◆ PROBLEM REQUIREMENTS:
Reproduce the data below line for line, with no changes, but omit the pictures.

◆ RAW DATA:
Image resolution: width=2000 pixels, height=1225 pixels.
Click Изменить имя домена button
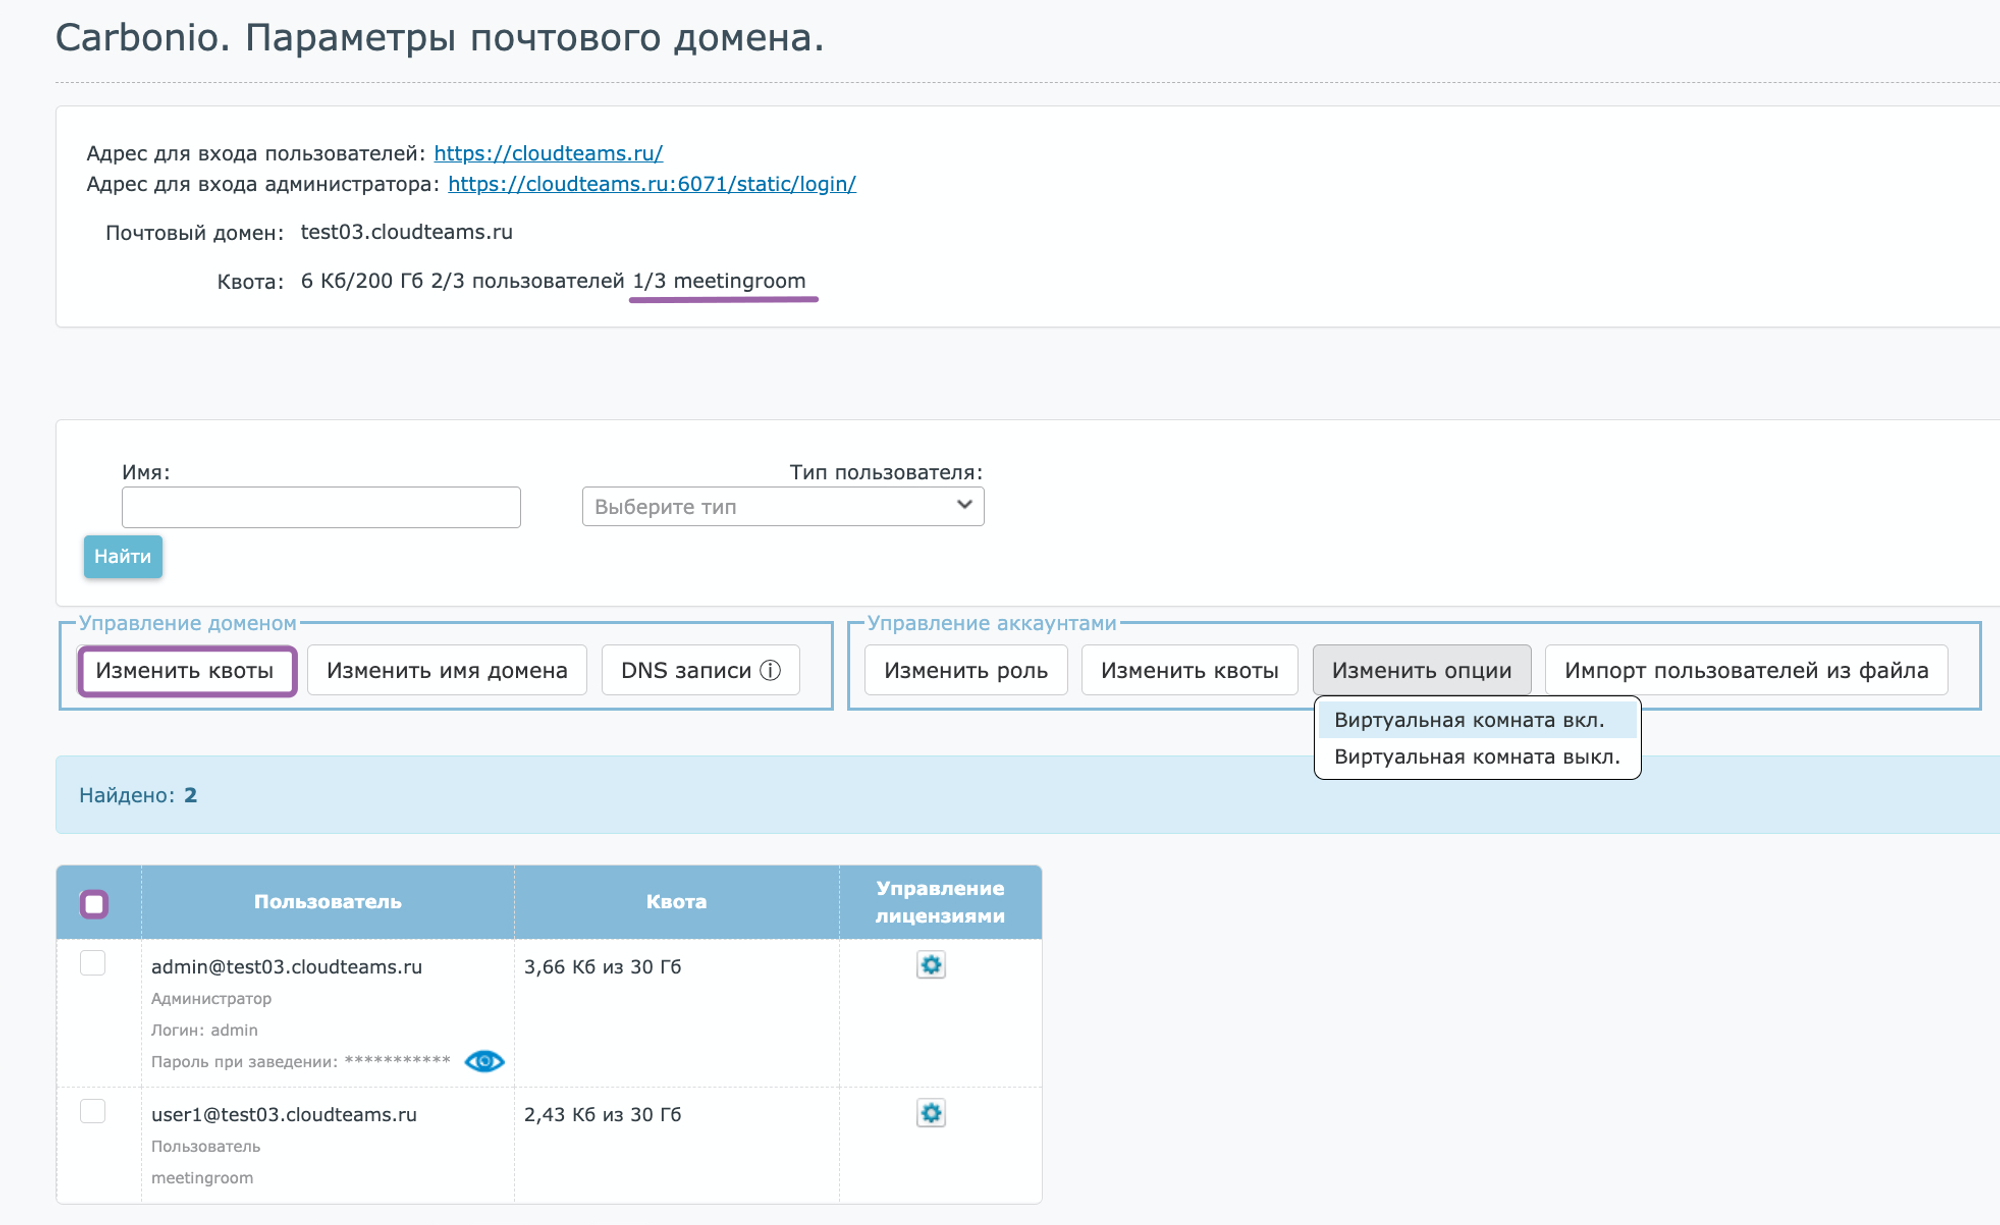click(446, 671)
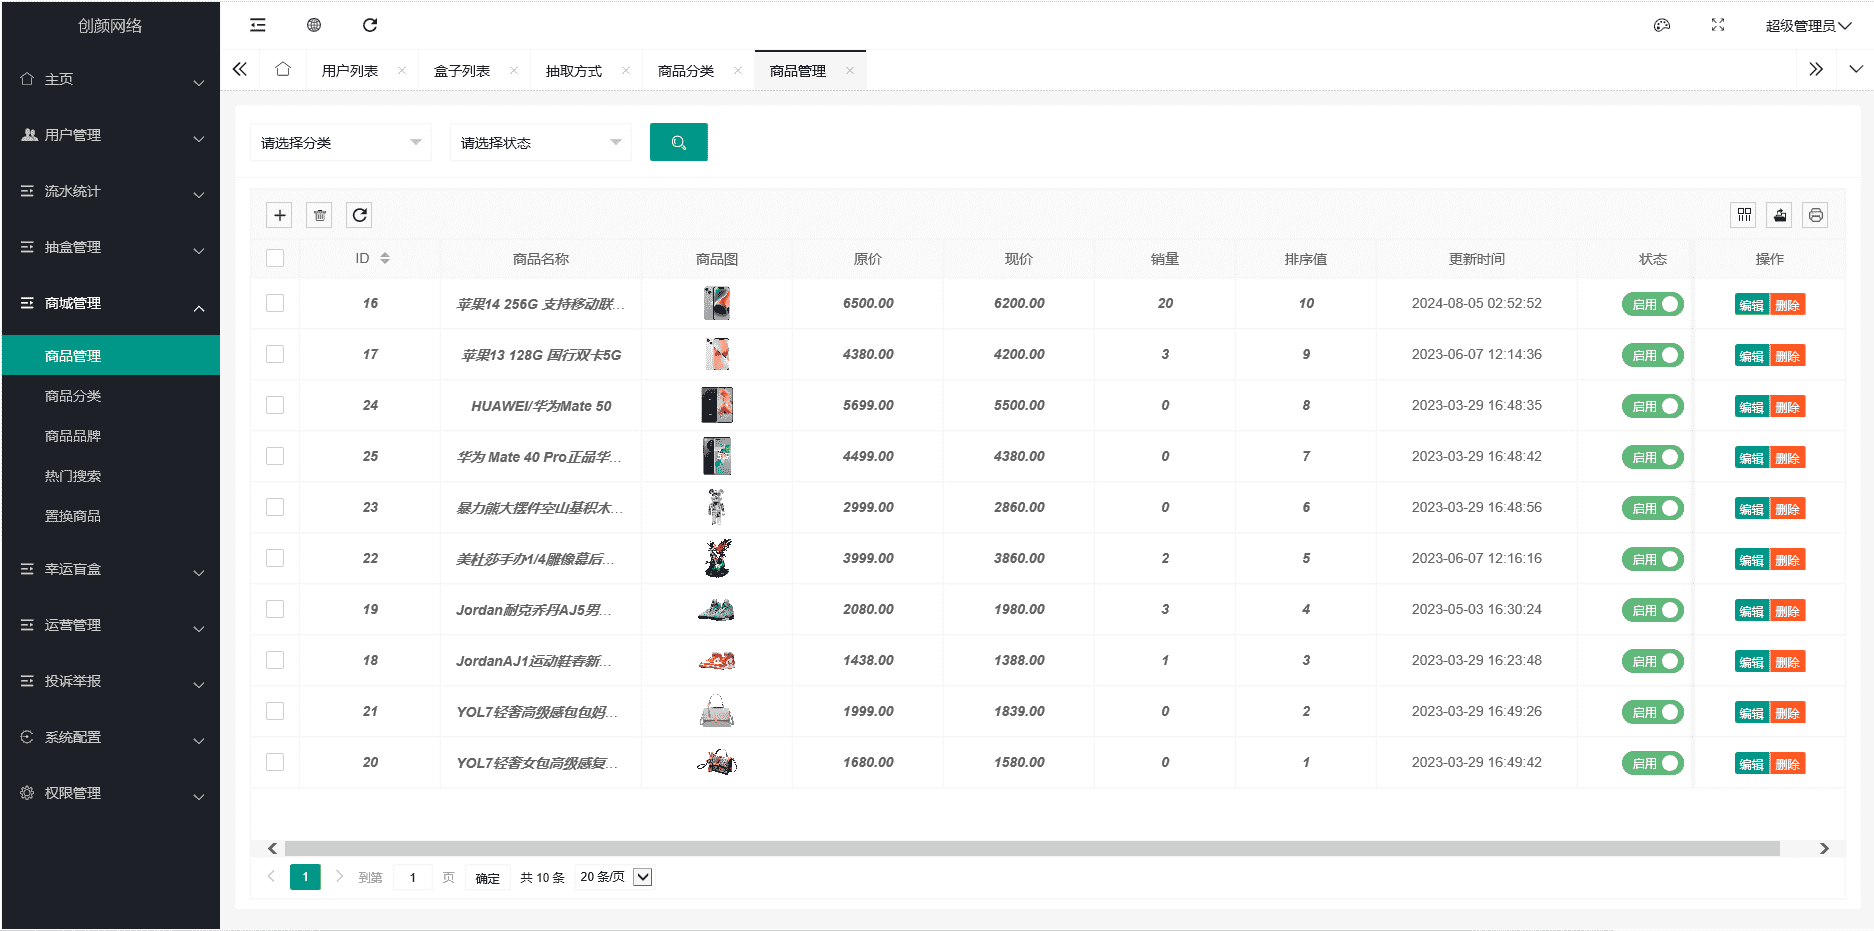Switch to the 盒子列表 tab
Screen dimensions: 1874x931
pyautogui.click(x=462, y=71)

◆ COMPLETED TASK:
Image resolution: width=2000 pixels, height=1225 pixels.
Click Изменить имя домена button
click(446, 671)
Switch to the 盒子列表 tab
Screen dimensions: 1874x931
pyautogui.click(x=462, y=71)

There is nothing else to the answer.